US Treasury’s Lew: Greece Has Difficult Decisions Ahead

Treasury Secretary Jack Lew, prior to the weekend G-20 meeting in Moscow and his visit to Athens Sunday, told Bloomberg TV that Greece has “difficult decisions ahead.”

“I think it’s clear that Greece has moved in a very important direction in making reforms that they needed to make,” he told Bloomberg

Television in an interview broadcast late Thursday.

Lew did not say what his Athens visit with the prime minister and his counterpart finance minister is supposed to accomplish and said Greece is not primarily a U.S. concern. “It is obviously primarily a European challenge,” he said. “But we have stayed in close contact with the Greek government throughout and I think it’s important that we continue that conversation.”
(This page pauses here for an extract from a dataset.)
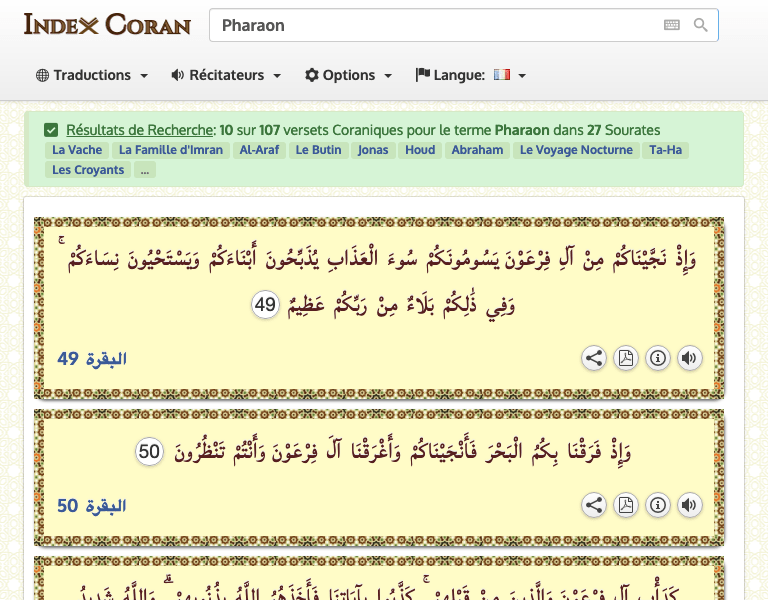Open the Traductions dropdown menu
The height and width of the screenshot is (600, 768).
click(92, 75)
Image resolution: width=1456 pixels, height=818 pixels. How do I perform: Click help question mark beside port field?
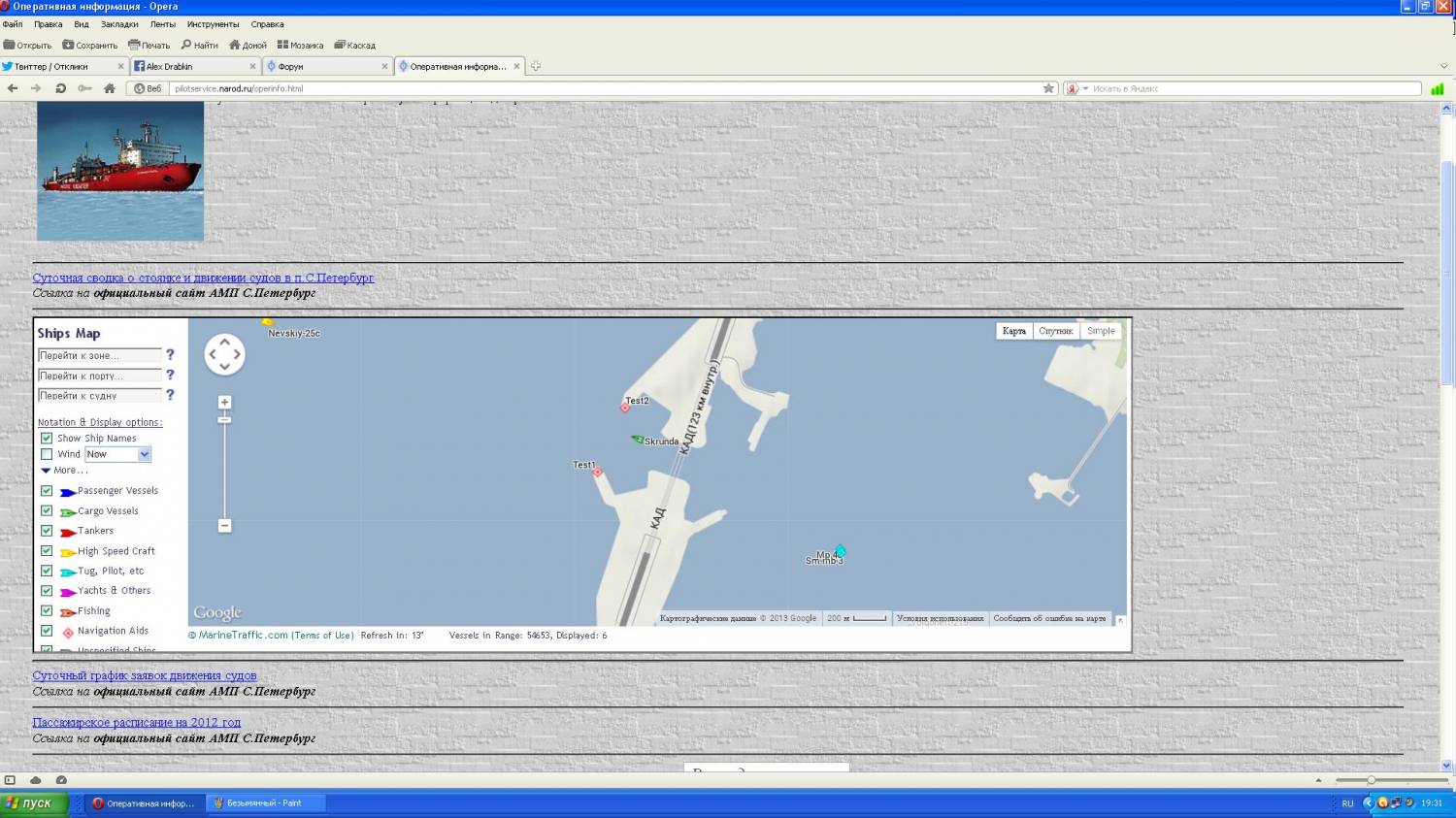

President Barack Obama will be meeting with top Greece officials next month.

On the G-20 meeting, Lew said he will once again deliver the U.S. message he has carried to any international gathering, that growth should be the top global priority.

“We’ve been making the point at these meetings that Europe does need to look at what it can do to get the engine of growth moving again,” Lew said. “The world needs Europe to grow.”
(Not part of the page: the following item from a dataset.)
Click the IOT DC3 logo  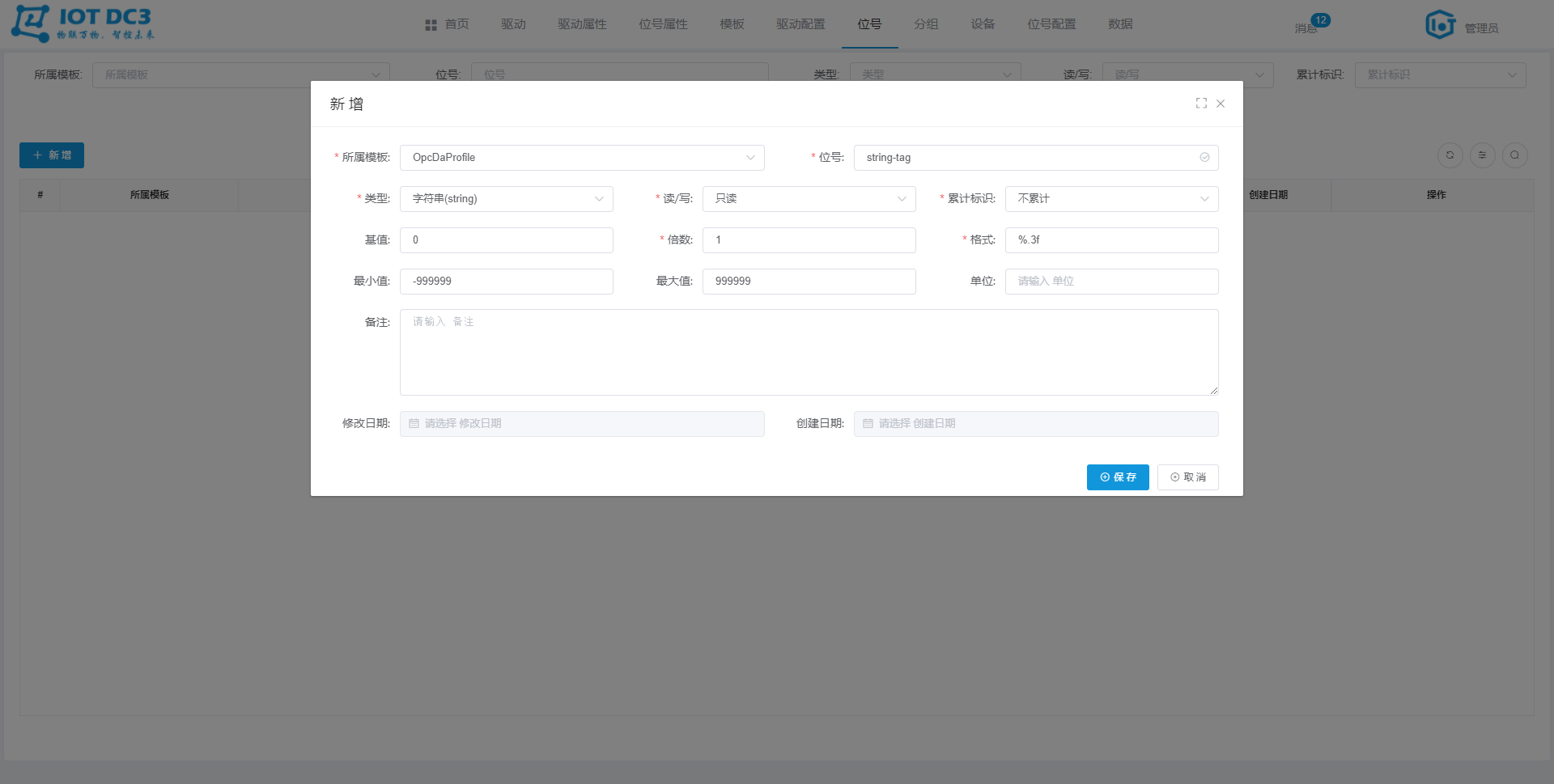tap(83, 24)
On China and some other emerging economies, “They need to go through the internal reforms to get their economy moving. These have been friendly conversations.”

The U.S. economy, Lew said, is “growing in the neighborhood of 2% right now. It looks like it might be growing a little faster at the end of the year” after weathering the “tremendous headwinds” of a payroll tax cut that was eliminated and spending cuts with the sequestration.

“If you look at Europe, 2% is far beyond their expectations,” he said.

On Treasury’s debt limit that will have to be raised to avoid default near the end of the year and the budget for the next fiscal year, Lew said, “We look forward to finding reasonable people to engage with who care about making sure we have a strong economy in the future.”

He repeated, “We need that engagement, and we need it in the context of fiscal policy, but not in negotiating over the debt limit.”

On the future of Fannie Mae and Freddie Mac, Lew said it must make sure “the American taxpayer is never left on the hook for an unbounded risk if there was another problem in the future.” The Senate proposal is bipartisan, he said, and the House version is not. “This is going to require a bipartisan solution, and we look forward to being part of it.”

On reform of banking and financial services in general, “the rest of the world’s catching up to the United States.” It is “sensible,” he said, to increase the leverage ratio for banks in the United States above the minimum set in the Basel III accords. “We’re going to get to the level where institutions have to bear the burden of their own risk and have to have the capital in place to do that.”